→ DIRECTIONS FOR THIS TASK
Display every line of the data below that contains the string "center". Case counts.

→ SUPPLIED DATA
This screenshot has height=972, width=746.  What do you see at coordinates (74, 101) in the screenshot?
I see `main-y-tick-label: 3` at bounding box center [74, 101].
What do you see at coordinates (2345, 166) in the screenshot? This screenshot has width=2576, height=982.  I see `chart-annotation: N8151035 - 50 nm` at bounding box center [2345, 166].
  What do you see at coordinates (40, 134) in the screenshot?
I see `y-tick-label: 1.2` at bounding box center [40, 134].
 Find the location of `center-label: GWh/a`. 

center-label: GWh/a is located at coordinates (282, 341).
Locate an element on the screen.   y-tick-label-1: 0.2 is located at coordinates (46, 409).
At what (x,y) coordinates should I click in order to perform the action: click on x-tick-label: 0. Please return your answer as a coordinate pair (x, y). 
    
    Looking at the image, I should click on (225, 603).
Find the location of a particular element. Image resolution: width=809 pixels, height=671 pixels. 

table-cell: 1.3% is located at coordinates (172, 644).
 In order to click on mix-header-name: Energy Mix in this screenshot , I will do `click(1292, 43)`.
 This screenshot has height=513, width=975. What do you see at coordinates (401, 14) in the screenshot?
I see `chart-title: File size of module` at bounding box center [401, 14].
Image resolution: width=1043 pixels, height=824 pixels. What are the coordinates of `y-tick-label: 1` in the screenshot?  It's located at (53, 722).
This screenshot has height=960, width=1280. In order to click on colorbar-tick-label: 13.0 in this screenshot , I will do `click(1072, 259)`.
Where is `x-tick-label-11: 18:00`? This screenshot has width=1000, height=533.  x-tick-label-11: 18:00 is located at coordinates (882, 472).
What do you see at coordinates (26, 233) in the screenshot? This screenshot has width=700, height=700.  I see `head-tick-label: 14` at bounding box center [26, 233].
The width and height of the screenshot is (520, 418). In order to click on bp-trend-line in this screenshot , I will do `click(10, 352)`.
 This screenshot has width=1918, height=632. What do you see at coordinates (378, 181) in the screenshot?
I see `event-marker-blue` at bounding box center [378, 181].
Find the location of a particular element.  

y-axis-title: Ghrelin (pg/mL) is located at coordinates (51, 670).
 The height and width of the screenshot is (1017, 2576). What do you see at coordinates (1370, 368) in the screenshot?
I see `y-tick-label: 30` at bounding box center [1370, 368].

→ YOUR RESPONSE
I see `main-y-tick-label: 3` at bounding box center [74, 101].
What do you see at coordinates (2345, 166) in the screenshot? This screenshot has width=2576, height=982.  I see `chart-annotation: N8151035 - 50 nm` at bounding box center [2345, 166].
I see `y-tick-label: 1.2` at bounding box center [40, 134].
 Find the location of `center-label: GWh/a`. 
center-label: GWh/a is located at coordinates (282, 341).
I see `chart-title: File size of module` at bounding box center [401, 14].
What do you see at coordinates (26, 233) in the screenshot? This screenshot has width=700, height=700.  I see `head-tick-label: 14` at bounding box center [26, 233].
I see `event-marker-blue` at bounding box center [378, 181].
I see `y-tick-label: 30` at bounding box center [1370, 368].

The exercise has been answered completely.